GROSS: To make a diagnosis, one of the following criteria must apply:

· Six or more juvenile polyps in the colon and rectum

· Juvenile polyps in the stomach and/or small bowel, in addition to the colorectum

· Any number of juvenile polyps in a patient with a family history of juvenile polyposis

MICROSCOPIC:

· Polyps are histologically indistinguishable from sporadic juvenile polyps

· Larger polyps may harbor foci of dysplasia and represent a potential source for malignant transformation

Discussion: Juvenile polyposis (JP) is a dominantly inherited disorder characterized by the development of hamartomatous polyps throughout the gastrointestinal tract. The prevalence of this disorder is estimated at 1 in 100,000. Diagnosis is based on the above criteria. Two mutations in the TGF-β pathway have been implicated in the syndrome: SMAD4 and BMPR1A, each occurring at an incidence of 17-24%. Mutations of SMAD4/DPC4 are also associated with sporadic cancers of the pancreas and colon. Patients with familial juvenile polyposis have an increased incidence of colorectal cancer, estimated to be as high as 23%. According to some authorities, the risk of malignancy is high enough to justify prophylactic colectomy.

References:

1. Woodford-Richens, KL, et al. Comprehensive Analysis of SMAD4 Mutations and Protein Expression in
Juvenile Polyposis.

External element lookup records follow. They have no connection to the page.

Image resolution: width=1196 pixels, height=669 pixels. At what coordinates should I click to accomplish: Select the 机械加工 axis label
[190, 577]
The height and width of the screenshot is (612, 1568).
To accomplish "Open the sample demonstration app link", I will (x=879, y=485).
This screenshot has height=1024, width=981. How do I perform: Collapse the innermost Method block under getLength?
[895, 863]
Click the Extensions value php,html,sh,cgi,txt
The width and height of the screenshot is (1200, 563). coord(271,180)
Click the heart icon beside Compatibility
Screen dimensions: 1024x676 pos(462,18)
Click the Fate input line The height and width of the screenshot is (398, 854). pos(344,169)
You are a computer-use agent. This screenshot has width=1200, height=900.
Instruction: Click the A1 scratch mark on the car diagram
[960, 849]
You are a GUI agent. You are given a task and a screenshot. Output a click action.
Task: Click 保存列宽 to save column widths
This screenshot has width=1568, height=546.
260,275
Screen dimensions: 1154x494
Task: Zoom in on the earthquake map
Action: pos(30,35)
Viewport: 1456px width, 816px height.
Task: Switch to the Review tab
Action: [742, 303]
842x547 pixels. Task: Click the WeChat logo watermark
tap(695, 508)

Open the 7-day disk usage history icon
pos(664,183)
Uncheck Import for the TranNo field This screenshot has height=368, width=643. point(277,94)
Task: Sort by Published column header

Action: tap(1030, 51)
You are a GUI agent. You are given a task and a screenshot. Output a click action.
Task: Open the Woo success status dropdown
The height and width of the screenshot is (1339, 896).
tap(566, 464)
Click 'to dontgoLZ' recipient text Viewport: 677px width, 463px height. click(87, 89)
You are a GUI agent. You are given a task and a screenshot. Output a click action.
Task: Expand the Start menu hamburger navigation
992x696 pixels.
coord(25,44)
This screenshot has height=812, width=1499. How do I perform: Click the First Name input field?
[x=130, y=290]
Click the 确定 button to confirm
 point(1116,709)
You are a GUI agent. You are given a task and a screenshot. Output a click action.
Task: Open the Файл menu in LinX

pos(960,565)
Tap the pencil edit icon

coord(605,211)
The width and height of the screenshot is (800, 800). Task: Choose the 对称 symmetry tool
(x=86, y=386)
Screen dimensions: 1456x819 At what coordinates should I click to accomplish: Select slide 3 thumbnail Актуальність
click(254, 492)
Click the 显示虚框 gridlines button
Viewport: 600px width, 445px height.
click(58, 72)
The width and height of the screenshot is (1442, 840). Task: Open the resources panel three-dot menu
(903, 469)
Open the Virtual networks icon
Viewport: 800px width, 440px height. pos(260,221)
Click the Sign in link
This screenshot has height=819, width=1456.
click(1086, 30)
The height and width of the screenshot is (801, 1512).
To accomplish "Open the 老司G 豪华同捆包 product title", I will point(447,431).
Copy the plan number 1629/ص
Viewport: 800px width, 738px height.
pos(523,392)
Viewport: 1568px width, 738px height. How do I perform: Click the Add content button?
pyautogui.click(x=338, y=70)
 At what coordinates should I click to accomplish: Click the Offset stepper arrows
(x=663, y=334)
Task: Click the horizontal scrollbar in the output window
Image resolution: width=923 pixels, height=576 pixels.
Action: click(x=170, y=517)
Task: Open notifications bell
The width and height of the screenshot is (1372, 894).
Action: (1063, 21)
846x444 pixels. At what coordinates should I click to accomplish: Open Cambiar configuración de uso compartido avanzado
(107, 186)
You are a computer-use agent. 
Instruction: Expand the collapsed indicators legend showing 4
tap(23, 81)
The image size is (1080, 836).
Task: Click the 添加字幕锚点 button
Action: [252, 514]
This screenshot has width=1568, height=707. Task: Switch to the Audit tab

Am J Pathol. 2001, 159:1293-1300.

2. Sayed, MG, et al. Germline SMAD4 or BMPR1A Mutations and Phenotype of Juvenile Polyposis.
Am Surg Oncol 2002, 9(9): 901-906.

3. Waltruit F, et al. Juvenile Polyposis: Massive Gastric Polyposis is More Common in MADH4 Mutation
Carriers Than in BMPR1A Mutation Carriers. Hum Genet (2002)111:108-111.

4. Howe, JR, et al. Common Deletion of SMAD4 in Juvenile Polyposis is a Mutational Hotspot.
Am J Hum Genet (2002) 70:1357-1362.

5. Woodford-Richens K, et al. Allelic Loss at SMAD4 in Polyps from Juvenile Polyposis Patients and Use of
Fluorescence in situ Hybridization to Demonstrate Clonal Origin of the Epithelium. Cancer Res (2000)
60:2477-2482.

6. Chandrasoma, P. Colorectal Polyps and Polyposis Syndromes.

Gastrointestinal Pathology; Chapter 12:329-336.